The Great Piggy Abduction

Something's been weighing heavily on my mind of late, so let's jump right in shall we?

First let me say that while it's true that I have limited patience for little children, I don't harbor a dislike for the evil little midgets little angels, but I do feel a great deal of frustration aimed at some of the parents. The parents in question are those who feel that Little Precious does no wrong and who express moronic pride at the most inappropriate of times.

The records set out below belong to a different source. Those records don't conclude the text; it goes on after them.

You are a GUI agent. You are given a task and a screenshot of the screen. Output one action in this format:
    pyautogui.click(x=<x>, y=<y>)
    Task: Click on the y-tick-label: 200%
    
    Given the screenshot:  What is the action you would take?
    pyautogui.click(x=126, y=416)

A few days ago, my good friend Rosie brought her granddaughter up to the office to visit. We were all thrilled, not having seen Little Precious since she was a tiny baby. Now she's almost two, weightless little blonde curls bouncing about her head, huge brown eyes with long flirtatious lashes, she's going to be a heart breaker. I already knew Rosie was completely under the spell of Little Precious, as grandmothers should be, but I was a little surprised at how she acted that day.

I heard them coming up the hall, stopping to visit with everyone along the way. When she got to my office, Rosie stood in the hall and told Little Precious, "Go visit Mahala, see what you can find in there!"

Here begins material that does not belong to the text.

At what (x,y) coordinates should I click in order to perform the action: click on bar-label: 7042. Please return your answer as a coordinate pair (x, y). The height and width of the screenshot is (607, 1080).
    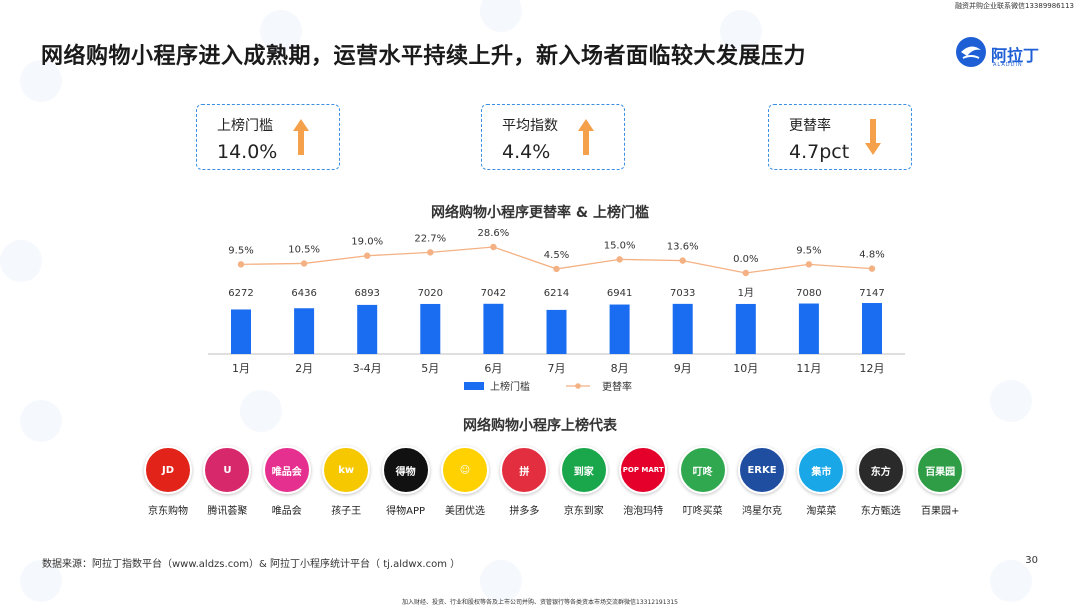
    Looking at the image, I should click on (494, 294).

I was a little startled, my office isn't toddler proof, there are scissors, staplers, plants, wires and cords strewn across the floor, a plethora of things for Little Precious to, at the very least, impale herself with. Luckily, well sort of, Precious went straight for the little stuffed pig that sits atop one of my computer speakers. It was a Happy Meal toy that the Amazon got ages ago. She was in the second grade when she gave it to me and told me I could put it on my desk at work, to keep me company, making me promise that nothing would happen to it. Okay, granted, it's only a Happy Meal toy and the Amazon is now a college graduate, but still...

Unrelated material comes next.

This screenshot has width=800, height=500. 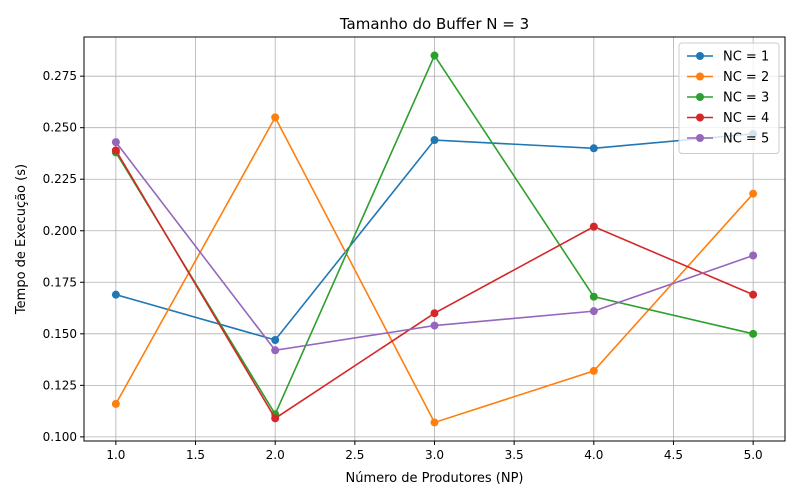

Little Precious abducted the piglet and fled to Bubbles' cubicle.

I didn't say anything, I mean, how would that look if the crazy old fat lady tackled Little Precious to wrestle a stuffed piglet from her slimy little drool covered grasp? So I sat and I worked and I smiled that Stepford Wife smile that I've mastered since coming to live in Frog Pond Holler. Rosie just giggled and went on about how CUTE it was that Little Precious went straight for the piggy and ran.

Well hellfire, she told her to go see what she could find. What did she think she would do?

After they finished plundering the candy dish in Bubbles' office like a couple of cubicle pirates collecting their booty, they came back to my doorway and stood. Rosie told Little Precious to put the piggy back, that she couldn't keep it, all the while looking at me oddly, like I was somehow the bad guy and silently pleading with me to tell her she could keep it, which I did not.

Little Precious then took off, crying, like a bat out of hell up the hall to her waiting mother. I heard mumbling between Rosie and her daughter, the youngin' wailing, I sat here at my desk and cringed. Eventually I heard the wailing child and her mother go out the front door and a very frustrated Rosie returned to my cubicle with piggy in hand.

I felt sort of bad, but sheesh. Since when did it become okay to teach children to enter a work space and help themselves to whatever they want? It's not about the pig, what if she'd grabbed my scissors and taken off with them? Taken a bite out of one of my plants, which may or may not be poisonous? Wouldn't it be more reasonable to use the opportunity to teach a small child to leave things alone when out away from home? I've heard about Rosie's shopping trips with Little Precious. Apparently they let her grab whatever she wants (and they are always amazed at how super smart she is when she points to something and begs for it) then just pay for it at the register.

This is way beyond the playful overindulgence of a grandmother over her grandchild. This is blatant irresponsibility. What ever happened to setting limits? Teaching children how to behave instead of just letting them run helter skelter, thinking the rules don't apply to them? I can only imagine what would happen to a child raised that way.

*cough* paris hilton *cough*

Bubbles is another one who brings her kids to the office regularly to run up and down the hall and yell like a couple of heatherns. I enjoy seeing them and remarking on how much they've grown, but they're wild, wide open, scurrying about like coked up little rats. I would have beaten the Amazon within an inch of her life if she'd gone out in public and acted like that. Oh don't go calling law enforcement, she only ever got one real spanking her whole life, but she knew I'd do it again and that was enough.

Bubbles on the other hand does spank her kids. I know this because she comes to work and brags about how many spankings she gave them on any given weekend. It makes my skin crawl.

Anywho, I'd better quit venting and do some actual work. I'm enjoying my Bubbles free week. Bossman is going to be out tomorrow until lunch too. Things are looking up all over.

Ya'll have a good week. We'll talk more later.